Larry Colton
Quick Facts
Biography
Lawrence Robert "Larry" Colton (born June 8, 1942), a one-time professional baseball player, is a writer and educator in Portland, Oregon, United States. Signed as a pitcher by the Philadelphia Phillies in 1964, Colton played college ball at the University of California, where he still holds the single game strikeout record (19). In 1965, he married Denise Loder, daughter of the actress Hedy Lamarr. A shoulder separation ended his big league career after a single appearance in relief for the Phillies.
Baseball career
Colton played for the Philadelphia Phillies in 1968. He played for Phillies farm team the Eugene Emeralds in 1965 when it was a Class A-Short Season Northwest League team and again in 1969 when it was a triple-A Pacific Coast League team.
Writing career
Larry Colton has published hundreds of magazine articles for publications including Esquire, New York Times, Sports Illustrated and Ladies Home Journal. The author of five books, Colton was the recipient of the 2013 Stewart H. Holbrook Literary Legacy Oregon Book Award from Oregon Literary Arts. The award honors not only his achievements as a writer, but also his work as the founder of the literary festival and writing program, Wordstock. His book Counting Coup earned him Frankfurt eBook Award in non-fiction in 2000.
Idol Time
Colton's first book, Idol Time, examined the aftermath of the Portland Trailblazers' 1977 NBA championship, and while it reached primarily a regional audience, it foreshadowed the narrative approach Colton would apply in subsequent works.
Goat Brothers
Goat Brothers, published by Doubleday in 1993, examined the lives of Colton and a select group of his fraternity brothers at the University of California from their college days in the early 1960s until the end of the 1980s. A main selection of the Book-of-the-Month Club, Goat Brothers was described in Entertainment Weekly as "engaging" and "compulsively readable." Publishers Weekly said of the book "Colton powerfully tells the stories of the five men's search for self-worth, their difficulty in communicating their feelings, and their anger toward women.
Counting Coup
Colton's third book, Counting Coup, again focused on group dynamics, but in this case rather than observing a group of prominent men, Colton chronicled the dramatic season of a high school girls' basketball team in Montana.
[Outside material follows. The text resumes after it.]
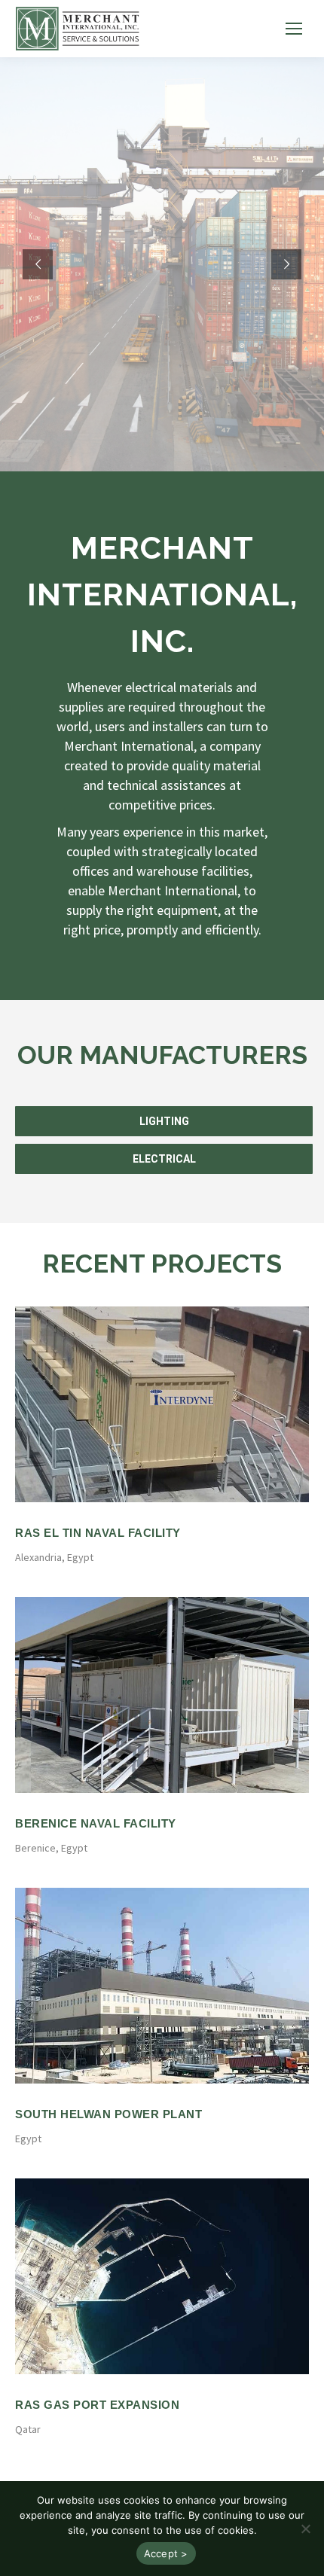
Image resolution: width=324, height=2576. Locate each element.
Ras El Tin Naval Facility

The team's star was the descendent of a Crow scout at Little Big Horn. Sharon LaForge's charisma animates Colton's account of the Hardin Lady Bulldogs' quest for a state championship. The book received excellent reviews. Katherine Dunn, author of Geek Love, observed that Colton placed his subjects "in the intricately tangled social contexts that lend weight and meaning far beyond the game." Counting Coup won the 2000 International E-Book of the Year Award.
No Ordinary Joes
No Ordinary Joes is Colton's 2010 account of the sinking of the US Navy submarine USS Grenadier, a little-known episode of World War II. Based on extensive interviews with several of the survivors, No Ordinary Joes borrows from the narrative strategy of Goat Brothers to tell the interlocking stories of four shipmates on the Grenadier, from their childhoods through enlistment, courtships and deployment, and on to the horrors of life in a Japanese slave labor camp. "The book's content is fresh", wrote a reviewer in The Oregonian, "and the narrative is superb." NPR said of the book, "The book recounts the soldiers' harrowing experiences as POWs, but it is also, at its core, an incredible love story."
Southern League
Colton's 2013 book returns to his baseball roots. The story of the 1964 Birmingham Barons, Southern League sets the season of the first integrated professional baseball team in Alabama in the context of the Civil Rights Movement and the struggle for racial equality. While the pennant race gives the book its narrative momentum, the counterpoint provided by Colton's research into Birmingham's complicated racial past gives poignancy to the friendships formed among the players, black and white, and the team's affection for its young manager, Haywood Sullivan, a white Alabaman who would go on to own the Boston Red Sox. Two-time Pulitzer-prize winning reporter Richard Ben Cramer, wrote of Southern League: "When I read Counting Coup, I was staggered by Larry Colton's ability to persuade a group of high school girls to share their heart's secrets, so I am not surprised that for Southern League he could get a bunch of aging baseball players to remember the hopes and fears of their minor league days. The breadth of Colton's reporting here, placing the Birmingham Barons' 1964 season squarely into the context of the civil rights era, is a narrative tour de force."